I started asking a lot of questions after living in Kenya for a summer - teaching teens that used to live on the streets sewing skills. When I got home, I found myself not only glancing at the price when shopping, but for the first time glanced at the tag to find out where something was made as well.
Because of my work in developing countries, I started putting faces to the countries I read and although I had always mentally known there are people who make our clothes...I now had stories to put with those places. People with their own dreams, good days, bad days...children. People much like us with a different hand dealt to them.
One question led to another and I started to realize the production of our clothing is linked to so much - more importantly it is linked to so many people's well being.

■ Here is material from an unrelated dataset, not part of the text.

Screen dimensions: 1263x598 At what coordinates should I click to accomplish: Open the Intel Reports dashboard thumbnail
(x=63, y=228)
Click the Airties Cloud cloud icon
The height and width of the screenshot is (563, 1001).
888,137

These questions kept circling my head as I worked with small fair trade NGOs in India and Honduras. I realized that maybe the production of our clothing with small fair trade cooperatives could give women in developing countries an education which in turn could give them a source of income which in turn would give their children a better education. Maybe the production of our clothing could be a key in helping whole communities out of poverty.
So I started caring about where my clothing came from.
As a girl with a fashion degree and a little bit of a fabric snob - I had a trouble finding clothing that I wanted to wear, but that were created meaningfully, slowly, ethically.
One summer I started Liz Alig as a collection of a few dresses - really an experiment to see if it was possible to make clothing completely and totally out of recycled materials (because at the time it was almost impossible to find the source of most fabrics). When these dresses sold and people wanted more I partnered with a group I worked with in Honduras, Mi Esperanza, to produce 100 more dresses...and here we are more then ten years later.
Today our goal is still the same - to make fashion forward, easy style - clothing that gives women in developing countries hope and a meaningful job and gives the women who wear it confidence in their own skin. A large portion of the line is still produced with recycled materials, but we also incorporate sustainable and handwoven textiles. We partner with over ten amazing fair trade cooperatives, workshops, and NGO's that not only create beautiful ethical clothing, but are so much different than traditional production houses. They use funds to offer free skills training to women, they offer free nursery for young children. They not only pay well but give paid holidays and benefits to employees.
From the women you are supporting around the world and myself, thank you!!